Today, there's not much to visit. In 1991, shortly after the first Persian Gulf war ended, Saddam Hussein's government, angered by Marsh Arab participation in the southern uprising against his rule, launched an assault on the southern wetlands and the nearly 300,000 Marsh Arabs, known as Ma'adan, who call the region home. The assault included burning villages, summary executions and "disappearances," and a multi-year, sophisticated campaign of water diversion and marsh drainage that has reduced roughly 93 percent of the marshes to dry, salt-encrusted wasteland.
Extensive damming by Turkey and Syria beginning in the 1950s in the upper Tigris-Euphrates river basin also negatively impacted the marshlands, but the majority of the destruction of the teeming Iraqi wetlands that are larger than Florida's Everglades began with Saddam Hussein's campaign.

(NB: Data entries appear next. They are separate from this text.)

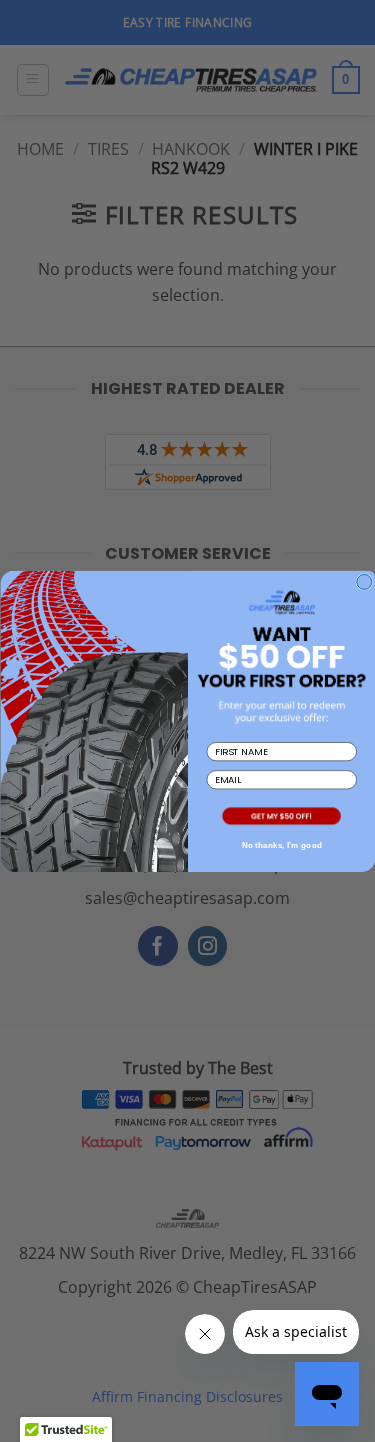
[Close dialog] (363, 581)
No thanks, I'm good (281, 844)
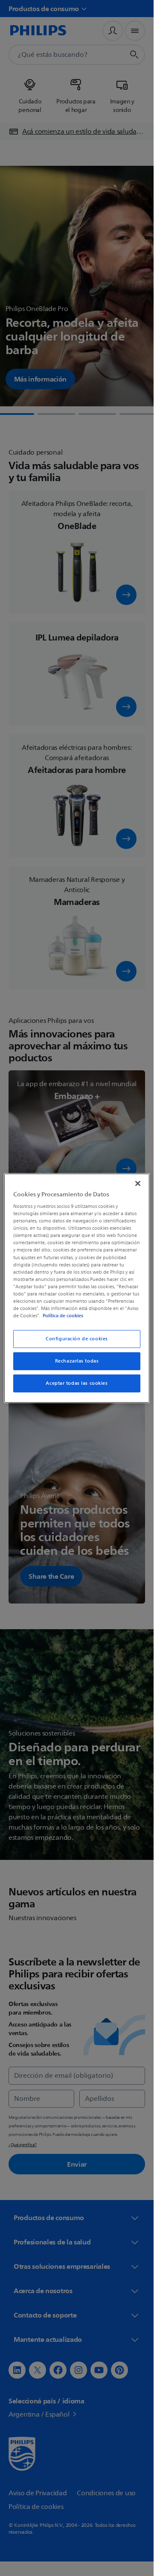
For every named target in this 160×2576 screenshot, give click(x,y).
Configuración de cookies (77, 1339)
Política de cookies (63, 1315)
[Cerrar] (137, 1183)
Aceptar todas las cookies (77, 1383)
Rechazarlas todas (77, 1361)
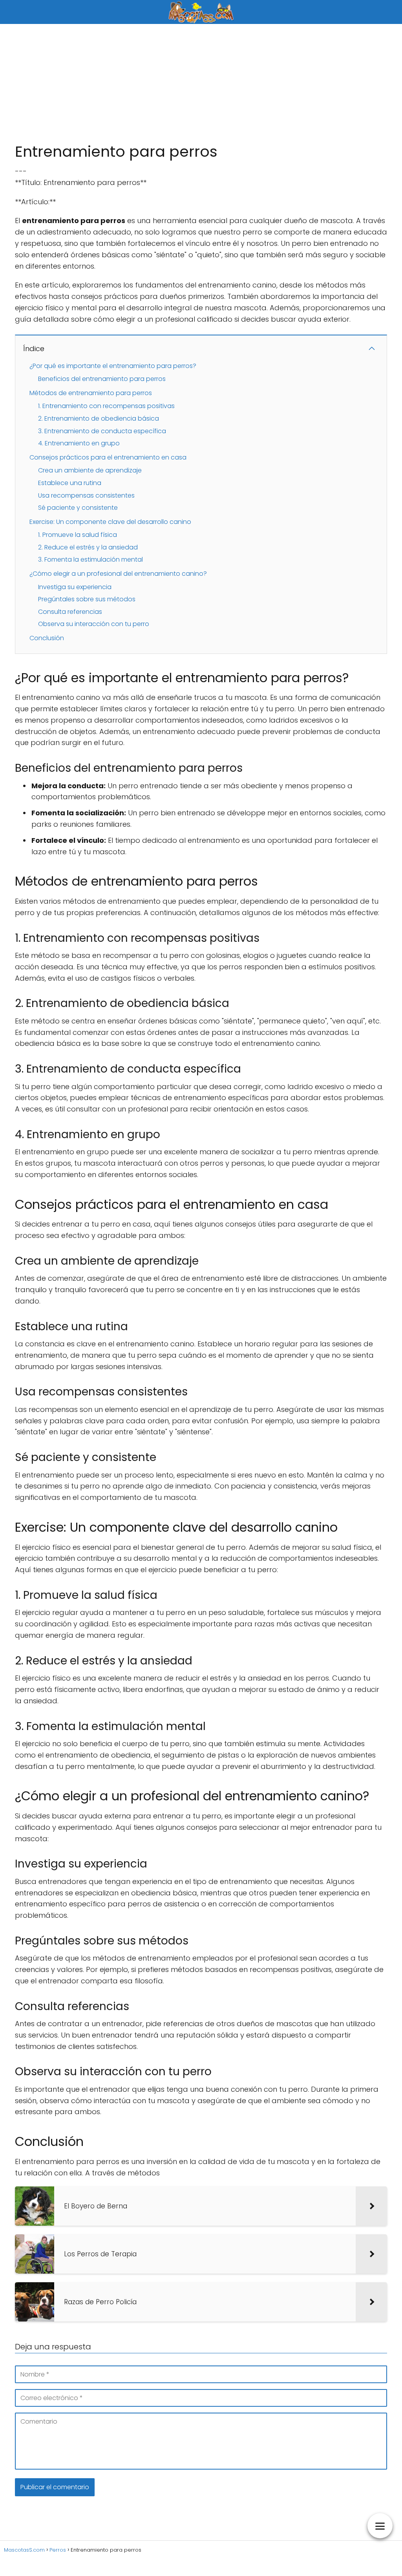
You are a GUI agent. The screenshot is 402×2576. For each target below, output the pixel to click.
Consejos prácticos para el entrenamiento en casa (107, 457)
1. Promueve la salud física (77, 534)
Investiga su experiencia (74, 586)
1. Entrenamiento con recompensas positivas (106, 405)
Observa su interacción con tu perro (93, 623)
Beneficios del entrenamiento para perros (102, 378)
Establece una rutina (69, 482)
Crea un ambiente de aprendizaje (90, 470)
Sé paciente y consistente (78, 507)
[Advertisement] (201, 83)
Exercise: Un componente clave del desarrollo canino (110, 521)
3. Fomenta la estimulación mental (90, 559)
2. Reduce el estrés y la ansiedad (88, 547)
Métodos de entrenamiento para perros (90, 392)
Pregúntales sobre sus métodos (86, 599)
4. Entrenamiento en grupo (79, 443)
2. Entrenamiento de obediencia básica (98, 418)
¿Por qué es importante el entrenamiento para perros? (112, 365)
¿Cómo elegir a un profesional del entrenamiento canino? (118, 573)
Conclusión (46, 638)
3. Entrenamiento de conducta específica (102, 431)
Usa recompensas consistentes (86, 495)
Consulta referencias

Human Rights Watch called the campaign "a crime against humanity." Baroness Nicholson of Winterbourne, president of an aid organization devoted to helping Iraq's Marsh Arabs, called it "the deliberate extinction of one of the oldest races in the world."
In response to the horrific evidence of what he calls "the destructive sophistication" wielded by Hussein's engineers, Alwash, a civil engineer who earned his doctorate from the University of Southern California, and his wife Suzie, a geology professor at El Camino College, decided to do something about it.
They began searching for any data they could find on river flows, previous wetland reclamations, the specifics of Saddam Hussein's drainage methods, even poring over dusty dissertations in the libraries at the University of California, Los Angeles. They also picked the brain of Alwash's father, an Iraqi irrigation engineer, who immigrated to the United States after the first Persian Gulf war.
In 2002, they formed the Eden Again project, assembling a cast of international scientists, engineers, anthropologists, and hydrologists to develop a plan to restore the marshes.
The group is "not seeking to do the restoration ourselves," said Suzie Alwash. "This must be done by the people of the region. We hope that our group can provide some scientific support and a forum for stakeholder discussions. It is critical that all stakeholders, especially the Marsh Arabs themselves, are intimately involved."
The group issued its preliminary report April 29 in Washington, D.C.
Garden of Eden
The Mesopotamian Marshlands are an integral part of the Tigris-Euphrates river basin shared by Iran, Iraq, Syria, and Turkey. Some Biblical scholars believe the region to be the site on which ancient stories of the Garden of Eden and the Great Flood are based. Up until a dozen years ago, the Ma'adan led a life characterized by fishing, farming, weaving, hunting, and grazing water buffalo, a life not entirely unrecognizable to their Babylonian and Sumerian ancestors 5,000 years ago.